RE: LOS ANGELES » SAN FRANCISCO
Ich trat einen Schritt zurück, als Jamie sich durchaus elegant unter meinem Arm hindurch bewegte, daraufhin kurz das Gleichgewicht verlor, aber bevor ich ihr meine Hilfe anbieten konnte schon auf der Treppenstufe Platz nahm. Im Gegensatz zu ihr blieb ich ruhig stehen, drehte nur meinen Körper ein wenig in ihre Richtung, versenkte meine Hände in den Hosentaschen und sah sie einfach nur an. Wenn ich meine Augen bewegte, dann fühlte es sich dank des Alkohols so an, als bewege sich die Welt um mich herum gleich mit, aber wenigstens konnten mich meine eigenen Beine noch tapfer halten. "Ich finde nicht, dass es sich widerspricht, was ich gerade gesagt hab und was ich vor ein paar Tagen im Bus gesagt hab", stellte ich für mich selber fest, atmete danach tief die Luft in meine Lungen. "Ich will nur das Beste für dich, aber ich will nicht, dass du denkst, dass ich das Beste bin." Aber gleichzeitig, wenn ich mir bildlich vorstellte, wie sie einem anderen Mann näher kam, der das perfekte Gegenstück zu Jamie darstellte, wurde mir trotzdem ganz anders. So als könnte ich mich nicht für sie freuen. Scheiße, was geschah denn gerade mit mir? Und warum fühlte sich meine Brust auf einmal zu klein an für mein Herz, als sie erneut von ihren Gefühlen für mich sprach? Dass ich diesen ersten Kuss für sie perfekt machen konnte? Weshalb trug ich innerlich gerade so einen Kampf mit mir selber aus?

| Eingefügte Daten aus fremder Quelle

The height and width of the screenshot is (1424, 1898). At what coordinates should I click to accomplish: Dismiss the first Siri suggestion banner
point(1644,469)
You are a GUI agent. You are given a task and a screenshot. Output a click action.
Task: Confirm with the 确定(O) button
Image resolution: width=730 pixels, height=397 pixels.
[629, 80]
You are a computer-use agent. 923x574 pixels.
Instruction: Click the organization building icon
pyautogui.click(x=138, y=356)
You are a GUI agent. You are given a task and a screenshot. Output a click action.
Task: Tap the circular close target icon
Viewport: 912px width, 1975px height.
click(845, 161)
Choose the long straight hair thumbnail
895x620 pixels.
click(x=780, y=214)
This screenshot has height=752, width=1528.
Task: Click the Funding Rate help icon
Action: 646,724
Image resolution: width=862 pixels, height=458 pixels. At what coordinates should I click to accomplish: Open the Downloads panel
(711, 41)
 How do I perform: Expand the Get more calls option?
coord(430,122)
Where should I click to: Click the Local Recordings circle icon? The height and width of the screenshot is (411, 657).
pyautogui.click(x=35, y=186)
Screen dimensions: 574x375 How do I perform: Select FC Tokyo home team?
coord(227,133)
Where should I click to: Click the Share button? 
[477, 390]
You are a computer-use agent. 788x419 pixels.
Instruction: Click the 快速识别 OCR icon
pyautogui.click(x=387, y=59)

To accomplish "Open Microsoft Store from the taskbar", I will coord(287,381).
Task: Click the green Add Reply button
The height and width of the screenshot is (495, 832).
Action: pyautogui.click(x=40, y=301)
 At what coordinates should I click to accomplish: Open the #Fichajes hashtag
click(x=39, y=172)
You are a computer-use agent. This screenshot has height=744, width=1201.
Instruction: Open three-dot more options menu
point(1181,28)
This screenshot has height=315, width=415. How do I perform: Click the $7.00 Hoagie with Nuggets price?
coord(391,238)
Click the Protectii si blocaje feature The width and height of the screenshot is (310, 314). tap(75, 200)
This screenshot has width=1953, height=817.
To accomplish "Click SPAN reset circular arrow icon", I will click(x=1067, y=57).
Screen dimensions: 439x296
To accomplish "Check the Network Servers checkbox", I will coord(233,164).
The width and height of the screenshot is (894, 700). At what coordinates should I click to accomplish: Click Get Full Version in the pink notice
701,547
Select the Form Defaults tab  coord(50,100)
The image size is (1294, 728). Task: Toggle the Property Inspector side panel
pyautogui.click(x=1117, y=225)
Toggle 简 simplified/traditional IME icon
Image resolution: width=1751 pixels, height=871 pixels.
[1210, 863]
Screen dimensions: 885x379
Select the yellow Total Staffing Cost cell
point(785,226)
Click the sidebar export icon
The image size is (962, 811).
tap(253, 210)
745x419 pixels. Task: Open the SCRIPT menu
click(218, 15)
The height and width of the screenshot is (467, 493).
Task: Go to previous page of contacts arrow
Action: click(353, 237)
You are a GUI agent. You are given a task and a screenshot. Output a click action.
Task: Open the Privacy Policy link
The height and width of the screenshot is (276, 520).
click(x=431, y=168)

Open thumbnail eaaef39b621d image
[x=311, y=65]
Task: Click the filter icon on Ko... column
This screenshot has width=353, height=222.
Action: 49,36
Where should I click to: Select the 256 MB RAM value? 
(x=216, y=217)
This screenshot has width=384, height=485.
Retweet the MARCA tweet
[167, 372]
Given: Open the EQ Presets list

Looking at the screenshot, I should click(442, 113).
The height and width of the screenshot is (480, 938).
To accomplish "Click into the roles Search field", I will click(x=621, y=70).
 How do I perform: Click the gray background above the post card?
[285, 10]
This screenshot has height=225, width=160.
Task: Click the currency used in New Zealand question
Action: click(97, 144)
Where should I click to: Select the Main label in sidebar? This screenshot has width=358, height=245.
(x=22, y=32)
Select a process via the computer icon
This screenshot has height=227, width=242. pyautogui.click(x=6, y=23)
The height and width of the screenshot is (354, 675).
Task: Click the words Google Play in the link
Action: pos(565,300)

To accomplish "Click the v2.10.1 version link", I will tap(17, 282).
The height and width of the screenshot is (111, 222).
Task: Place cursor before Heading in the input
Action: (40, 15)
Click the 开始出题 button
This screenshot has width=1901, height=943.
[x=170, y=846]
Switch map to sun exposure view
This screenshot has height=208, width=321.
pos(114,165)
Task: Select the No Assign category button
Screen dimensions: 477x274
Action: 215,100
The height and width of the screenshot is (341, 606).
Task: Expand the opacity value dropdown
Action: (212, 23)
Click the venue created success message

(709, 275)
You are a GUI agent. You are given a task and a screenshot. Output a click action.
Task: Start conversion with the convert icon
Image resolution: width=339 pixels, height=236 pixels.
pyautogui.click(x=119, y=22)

Überfordert hob ich meine Hände an mein Gesicht, rieb mir mit festem Druck über die geschlossenen Augenlider, aber stellte schnell fest, dass die Dunkelheit das mit dem Gleichgewicht komplizierter machte und starrte deshalb regungslos gegen die dunkle Wand. So lange, bis ich leise lachen musste, weil meine Antwort auf ihre Frage so absurd war. "Ich war 15, glaub ich. Betrunken. Die Frau, die ich geküsst hab, war schon über 20 und auf psychedelischen Drogen. Das war in so einer Hippie Kommune, wo ich damals gewohnt hab. Und doch, ich würde den Fehler immer wieder machen, aber ich bin auch nicht so wie du." Langsam sah ich Jamie wieder in die Augen, sprach jedoch nicht aus, was ich damit meinte. In meinem Leben war keine feste Beziehung vorgesehen, ich plante sowieso nicht älter als 27 zu werden und ich glaubte, dass ich diese Gefühle nicht einmal empfinden konnte. Das, was Jamie für mich übrig hatte. Aber dennoch hielt ich ihr meine Hand helfend entgegen. "Ich geh mit dir raus, ich könnte auch etwas frische Luft gebrauchen." Achtsam half ich ihr auf ihre wackeligen Beine, hielt sie an ihrem Oberarm, bis sie einigermaßen ihr Gleichgewicht gefunden hatte, aber trotzdem ging ich dicht neben ihr her, damit ich sie jeden Moment auffangen konnte, wenn sie drohte zu fallen. Erst als wir draußen waren und der frische Wind den Kopf ein wenig befreien konnte, sah ich Jamie wieder an. "Du verstehst, dass das nichts mit dir zutun hat, oder? So wie ich bin? Dass ich irgendwann gehe? Du kannst daran nichts ändern, das ist einfach- irgendwann muss ich einfach weg, das war schon immer so. Und das hat nichts damit zutun, wie sehr ich dich mag. Ich kann niemanden genug mögen, um zu bleiben. Irgendwann- sind all die Freundschaften und Beziehungen einfach nicht mehr genug, um mich zu halten." Unsicher blieb ich stehen. "Ich glaube du denkst, dass du das ändern kannst. Das ist das Problem. Und du denkst - wenn du es nicht ändern kannst, dann ist das ein Fehler von dir. Dass du irgendetwas falsch gemacht hast. Und dann leidest du darunter. Das will ich einfach verhindern. Es ist ja nicht so, dass ich- dich nicht will."